Lithuania JLTVs. Lithuana’s Ministry of Defence announced plans on Oct. 18 to acquire 300 more Oshkosh Defense-built Joint Light Tactical Vehicles. Lithuania is now set to receive 500 total JLTVs, after previously signing a deal in 2019 to order 200 of the vehicles. “The additional procurement of 300 items of the Joint Light Tactical Vehicle from the U.S. is one of the most important steps in the process of modernization of the Lithuanian Armed Forces. Our military cooperation with the United States is expanding and we are capable of contributing to the security of the eastern flank of NATO together. This sends a strong signal to our allies that Lithuania not only assists Ukraine in its struggle with everything we have but also takes care to invest in its own defense and the defense of the whole alliance,” Lithuanian Minister of National Defence Arvydas Anušauskas said in a statement.

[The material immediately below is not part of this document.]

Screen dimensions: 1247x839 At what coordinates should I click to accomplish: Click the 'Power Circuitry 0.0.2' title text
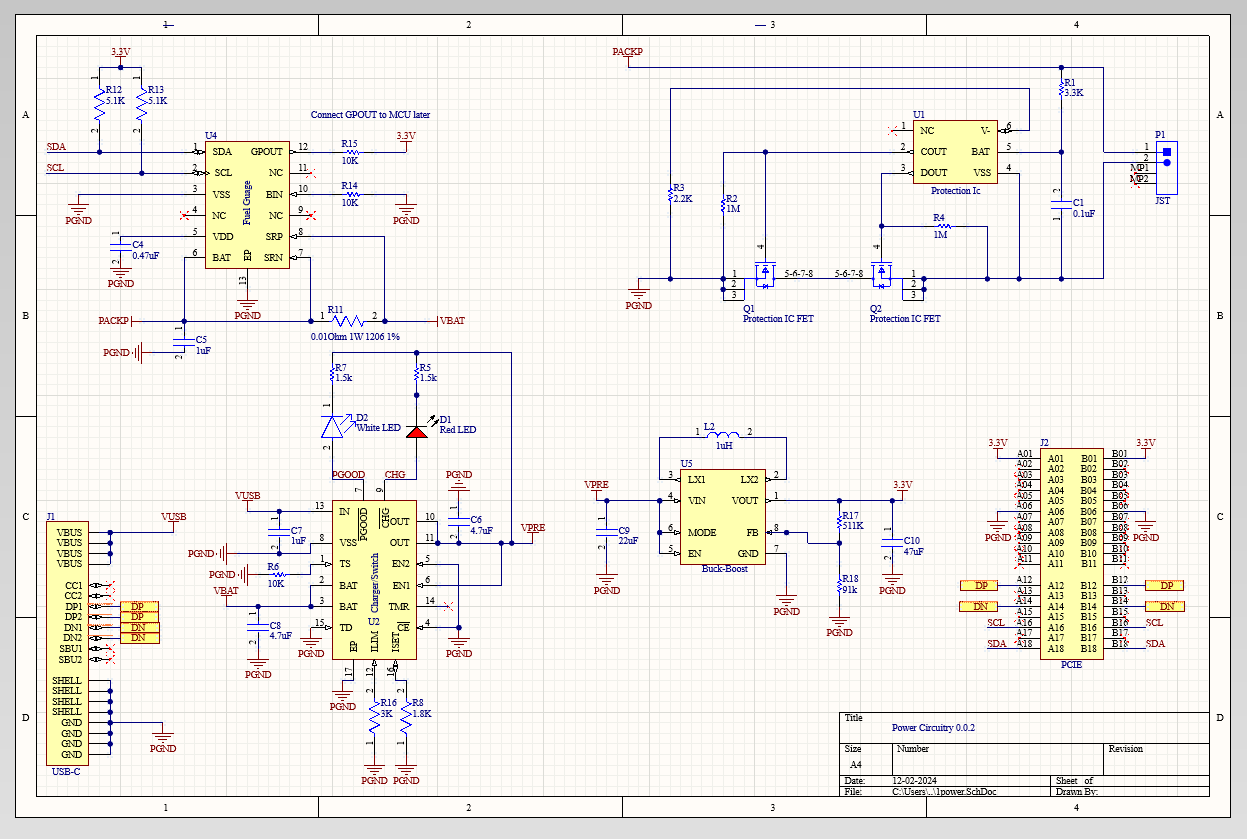(x=932, y=728)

Lithuania received its first 50 JLTVs in August 2021, with the Ministry of Defence stating the next group of 50 vehicles will be delivered in the next month or two followed by another 100 in 2023.
Essex Acquires PAI. Essex Industries last week acquired Precision Aerospace, Inc. (PAI), expanding its aerospace and defense product portfolio with pressure sensors, pressure transducers and oil debris monitoring technology. PAI has 400 employees and is based in Connecticut. PAI’s products are on every major fixed-wing aircraft and rotorcraft program. Essex, which is based in St. Louis, provides platform controls, aircraft components, emergency breathing and liquid oxygen equipment. PAI will operate as Essex Industries.
New Cyber Performance Goals. The Department of Homeland Security last week released voluntary high-priority baseline measures for businesses and critical infrastructure owners to use to protect themselves from cybersecurity threats. The Cybersecurity Performance Goals were developed by the Cybersecurity and Infrastructure Security Agency with the help of public and private sector partners during the past year. “To reduce risk to the infrastructure and supply chains that Americans rely on every day, we must have a set of baseline cybersecurity goals that are consistent across all critical infrastructure sectors,” says CISA Director Jen Easterly. “CISA has created such a set of cybersecurity performance goals to address medium-to-high priority cybersecurity risks to our critical infrastructure.”
DoD, DIB Cyber Exchange. The Defense Department’s Cyber Crime Center (DC3) last week said its DoD-Defense Industrial Base (DIB) Collaborative Information Sharing Environment (DCISE) held its first in-person technical exchange since the start of the COVID-19 pandemic more then two years ago. The two-day event included the DCISE Threat Brief, and an in-depth update to recent, current and potential future malicious cyber threat activity. The exchange is an opportunity for industry, DC3 and other experts to present on use cases, adversary tactics, techniques and procedures, and emerging cybersecurity topics.